* [Zapisy tekstu i wskazywania elementów]
########
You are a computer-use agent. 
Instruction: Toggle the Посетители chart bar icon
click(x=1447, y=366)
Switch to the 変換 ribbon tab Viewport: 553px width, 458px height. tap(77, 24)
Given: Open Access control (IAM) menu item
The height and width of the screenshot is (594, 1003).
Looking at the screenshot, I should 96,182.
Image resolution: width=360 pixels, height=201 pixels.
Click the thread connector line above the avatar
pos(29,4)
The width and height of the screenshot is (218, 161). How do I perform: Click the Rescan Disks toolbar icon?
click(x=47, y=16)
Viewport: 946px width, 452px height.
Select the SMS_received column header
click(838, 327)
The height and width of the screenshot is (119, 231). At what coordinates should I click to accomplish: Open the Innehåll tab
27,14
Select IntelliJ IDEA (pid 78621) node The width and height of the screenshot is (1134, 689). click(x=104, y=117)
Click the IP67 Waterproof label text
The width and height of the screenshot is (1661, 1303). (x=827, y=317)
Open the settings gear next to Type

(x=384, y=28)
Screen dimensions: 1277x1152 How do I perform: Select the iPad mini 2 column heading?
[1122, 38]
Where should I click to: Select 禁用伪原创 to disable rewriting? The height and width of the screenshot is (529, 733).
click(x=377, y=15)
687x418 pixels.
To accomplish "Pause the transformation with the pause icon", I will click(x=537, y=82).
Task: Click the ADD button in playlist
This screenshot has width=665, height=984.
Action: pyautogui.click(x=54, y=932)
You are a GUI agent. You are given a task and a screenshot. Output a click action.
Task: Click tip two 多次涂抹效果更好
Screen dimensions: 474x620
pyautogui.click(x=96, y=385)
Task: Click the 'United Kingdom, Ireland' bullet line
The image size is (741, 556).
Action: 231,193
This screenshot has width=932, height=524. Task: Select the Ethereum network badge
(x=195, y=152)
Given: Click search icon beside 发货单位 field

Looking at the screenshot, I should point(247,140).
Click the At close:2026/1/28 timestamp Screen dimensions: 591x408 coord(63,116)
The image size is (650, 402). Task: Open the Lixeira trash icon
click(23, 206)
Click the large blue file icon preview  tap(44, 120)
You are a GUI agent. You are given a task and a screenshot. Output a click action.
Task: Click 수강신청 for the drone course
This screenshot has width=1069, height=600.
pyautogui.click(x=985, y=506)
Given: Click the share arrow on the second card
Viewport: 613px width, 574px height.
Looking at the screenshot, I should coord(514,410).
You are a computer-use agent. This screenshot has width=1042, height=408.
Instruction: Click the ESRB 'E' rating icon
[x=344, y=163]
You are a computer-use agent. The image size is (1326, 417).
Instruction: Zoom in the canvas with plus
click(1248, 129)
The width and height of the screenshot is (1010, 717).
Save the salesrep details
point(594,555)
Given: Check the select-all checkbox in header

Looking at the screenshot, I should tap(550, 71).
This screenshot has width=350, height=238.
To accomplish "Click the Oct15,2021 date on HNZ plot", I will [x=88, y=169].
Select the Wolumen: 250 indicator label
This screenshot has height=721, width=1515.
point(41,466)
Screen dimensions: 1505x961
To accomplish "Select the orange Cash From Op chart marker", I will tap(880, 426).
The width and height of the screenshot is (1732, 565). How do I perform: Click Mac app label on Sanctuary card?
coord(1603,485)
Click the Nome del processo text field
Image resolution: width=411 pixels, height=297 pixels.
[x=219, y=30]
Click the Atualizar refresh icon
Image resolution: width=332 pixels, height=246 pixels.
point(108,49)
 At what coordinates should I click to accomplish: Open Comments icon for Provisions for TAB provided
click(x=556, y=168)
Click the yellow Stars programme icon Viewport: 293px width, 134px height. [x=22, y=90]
########
Proszę przepisać cały powyższy materiał, zastępując każde wystąpienie „Instruction” słowem „Command” i nie zmieniając niczego poza tym.

You are a computer-use agent. 
Command: Toggle the Посетители chart bar icon
click(x=1447, y=366)
Switch to the 変換 ribbon tab Viewport: 553px width, 458px height. tap(77, 24)
Given: Open Access control (IAM) menu item
The height and width of the screenshot is (594, 1003).
Looking at the screenshot, I should 96,182.
Image resolution: width=360 pixels, height=201 pixels.
Click the thread connector line above the avatar
pos(29,4)
The width and height of the screenshot is (218, 161). How do I perform: Click the Rescan Disks toolbar icon?
click(x=47, y=16)
Viewport: 946px width, 452px height.
Select the SMS_received column header
click(838, 327)
The height and width of the screenshot is (119, 231). At what coordinates should I click to accomplish: Open the Innehåll tab
27,14
Select IntelliJ IDEA (pid 78621) node The width and height of the screenshot is (1134, 689). click(x=104, y=117)
Click the IP67 Waterproof label text
The width and height of the screenshot is (1661, 1303). (x=827, y=317)
Open the settings gear next to Type

(x=384, y=28)
Screen dimensions: 1277x1152 How do I perform: Select the iPad mini 2 column heading?
[1122, 38]
Where should I click to: Select 禁用伪原创 to disable rewriting? The height and width of the screenshot is (529, 733).
click(x=377, y=15)
687x418 pixels.
To accomplish "Pause the transformation with the pause icon", I will click(x=537, y=82).
Task: Click the ADD button in playlist
This screenshot has width=665, height=984.
Action: pyautogui.click(x=54, y=932)
You are a GUI agent. You are given a task and a screenshot. Output a click action.
Task: Click tip two 多次涂抹效果更好
Screen dimensions: 474x620
pyautogui.click(x=96, y=385)
Task: Click the 'United Kingdom, Ireland' bullet line
The image size is (741, 556).
Action: 231,193
This screenshot has width=932, height=524. Task: Select the Ethereum network badge
(x=195, y=152)
Given: Click search icon beside 发货单位 field

Looking at the screenshot, I should point(247,140).
Click the At close:2026/1/28 timestamp Screen dimensions: 591x408 coord(63,116)
The image size is (650, 402). Task: Open the Lixeira trash icon
click(23, 206)
Click the large blue file icon preview  tap(44, 120)
You are a GUI agent. You are given a task and a screenshot. Output a click action.
Task: Click 수강신청 for the drone course
This screenshot has width=1069, height=600.
pyautogui.click(x=985, y=506)
Given: Click the share arrow on the second card
Viewport: 613px width, 574px height.
Looking at the screenshot, I should coord(514,410).
You are a computer-use agent. This screenshot has width=1042, height=408.
Command: Click the ESRB 'E' rating icon
[x=344, y=163]
You are a computer-use agent. The image size is (1326, 417).
Command: Zoom in the canvas with plus
click(1248, 129)
The width and height of the screenshot is (1010, 717).
Save the salesrep details
point(594,555)
Given: Check the select-all checkbox in header

Looking at the screenshot, I should tap(550, 71).
This screenshot has width=350, height=238.
To accomplish "Click the Oct15,2021 date on HNZ plot", I will [x=88, y=169].
Select the Wolumen: 250 indicator label
This screenshot has height=721, width=1515.
point(41,466)
Screen dimensions: 1505x961
To accomplish "Select the orange Cash From Op chart marker", I will tap(880, 426).
The width and height of the screenshot is (1732, 565). How do I perform: Click Mac app label on Sanctuary card?
coord(1603,485)
Click the Nome del processo text field
Image resolution: width=411 pixels, height=297 pixels.
[x=219, y=30]
Click the Atualizar refresh icon
Image resolution: width=332 pixels, height=246 pixels.
point(108,49)
 At what coordinates should I click to accomplish: Open Comments icon for Provisions for TAB provided
click(x=556, y=168)
Click the yellow Stars programme icon Viewport: 293px width, 134px height. [x=22, y=90]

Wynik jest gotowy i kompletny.